The second day there I got an out-of-town job; I was after all the only member of staff who could be relied on to turn up in a suit. Wilmslow Magistrates court, which in those days could be reached from Stockport by train, was hardly outer space but Mickey anxiously took me for a couple of pints to stiffen the sinews. One pint led to another and by the time I got on the train I was exhausted, fell into a deep sleep and woke up in Crewe. I had seen enough Hollywood newspaper films to know what to do. I rang Stockport on a transfer charge call and asked Jimmy to wire me my fare back to the office.

I was touched that he went further. He drove all the way to Crewe to collect me. I see now that it gave him a greater opportunity for an in-depth character assessment, but at the time I thought it a charming gesture.

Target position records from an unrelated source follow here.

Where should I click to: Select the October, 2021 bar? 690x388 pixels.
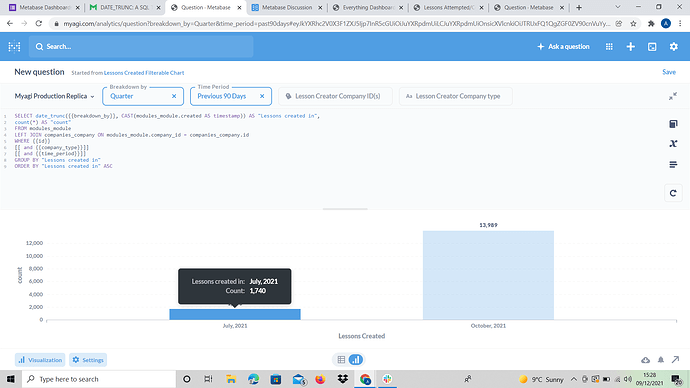(488, 275)
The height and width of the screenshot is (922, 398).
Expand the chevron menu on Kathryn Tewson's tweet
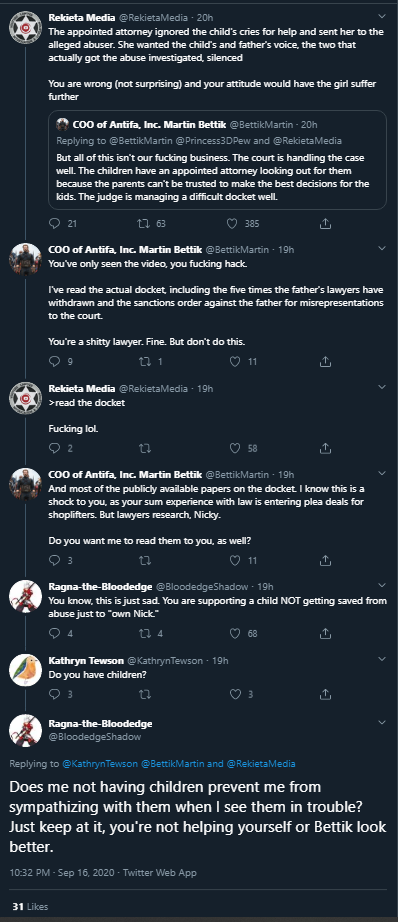(x=382, y=660)
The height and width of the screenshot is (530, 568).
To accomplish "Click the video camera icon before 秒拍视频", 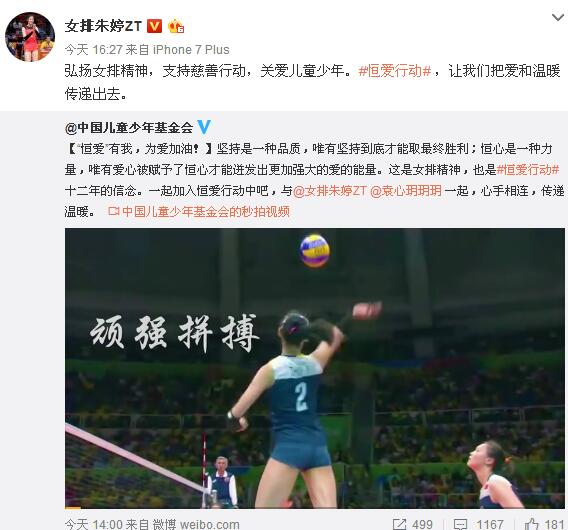I will (x=114, y=211).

We were nearing Stockport when he ended his assessment.

‘Skiddy,’ he said. ‘We have two options. Either I employ you or we stay friends.’ Again I was very touched, it was my friendship he valued.

He generously paid me for a day and a half but despite the joint urgings of Mickey and myself refused to add the one and a half hours holiday money to which we felt I was entitled. After nearly sixty years the debt remains unpaid, though I have over the years mentioned it many times, even sent bills to his retirement home in Spain. He always cops me a deaf ’un.

In the fullness of time he came to work for me, doing shifts when I ran the night desk on the Sunday Pictorial. I tried to have my holiday pay docked from his shift money, but the linage department was obdurate. No amende honorable, not even when he made a fortune doing night shifts for six nationals outside a vicarage in Cheshire, in case the Vicar of Woodford sneaked back in the night.

In fairness he did bring me a kukri back from Nepal when he climbed Nuptse and I treasure it to this day.

I was especially touched because he was very cross. Picture editor George Harrop and I had sent him a telegram as soon as the news broke of his successful attempt. ‘Is there froth on the top?’ it read, rather cleverly we thought.

We didn’t know that it would take the Sherpa who delivered it three days to climb the mountain.

Mickey? No idea. The last time we met we were having lunch with Lord (Tony) Moynihan when his wife’s tits fell out and somehow, in the excitement of that, I never got round to finding out whether Mickey made his first thousand, but I was pleased to see he was not wearing his raincoat.